• WORK ORDER: The required output is an exact restatement of the lines, starting with the one that contains "You are a GUI" and finishing with the last line of the listing. It contains no pictures.

- Opening Delimiter -

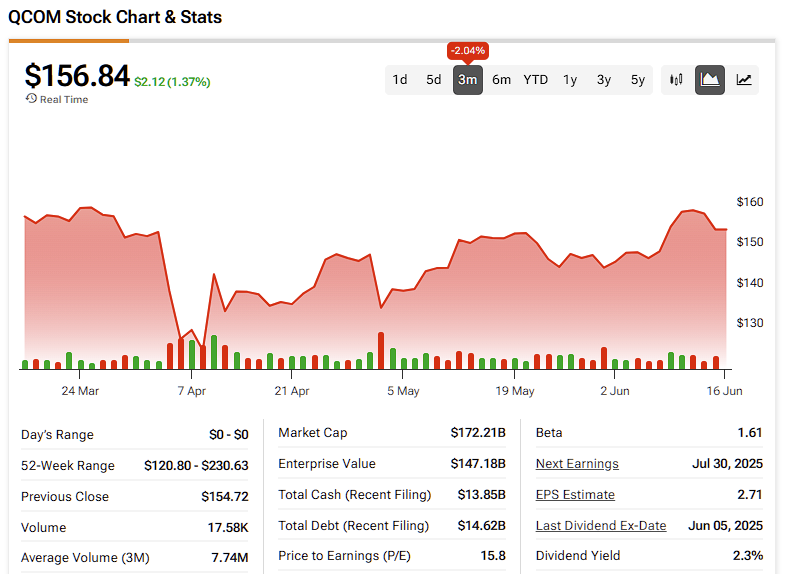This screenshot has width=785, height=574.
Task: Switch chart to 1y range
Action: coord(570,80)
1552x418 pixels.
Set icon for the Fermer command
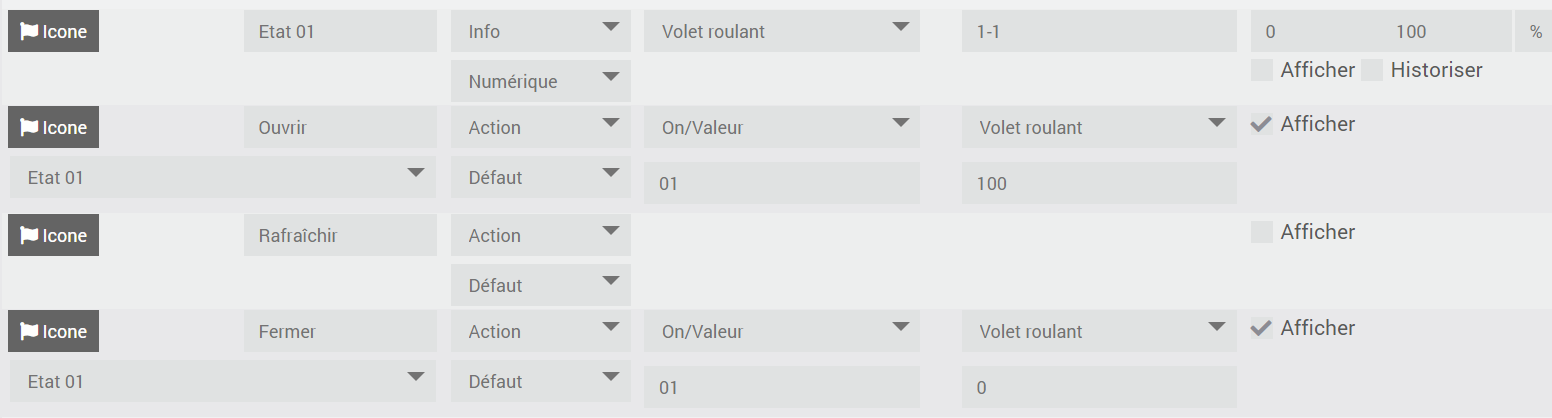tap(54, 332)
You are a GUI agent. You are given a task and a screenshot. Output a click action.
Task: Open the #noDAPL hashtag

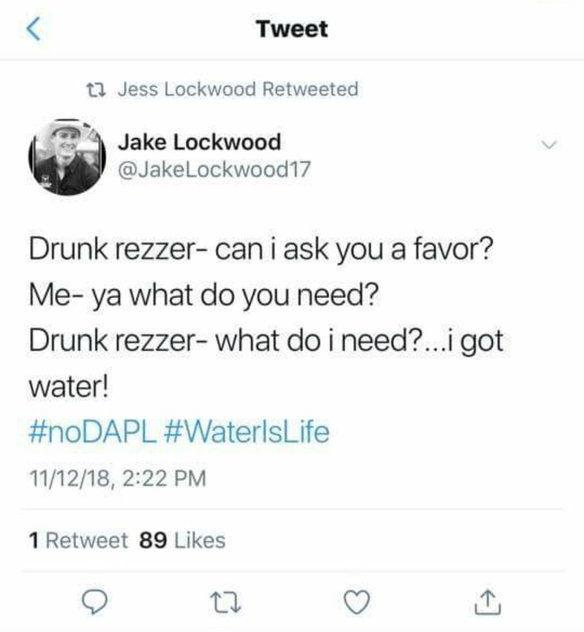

- Closing Delimiter -

• ANSWER SECTION:
You are a GUI agent. You are given a task and a screenshot. Output a click action.
Task: Open the #noDAPL hashtag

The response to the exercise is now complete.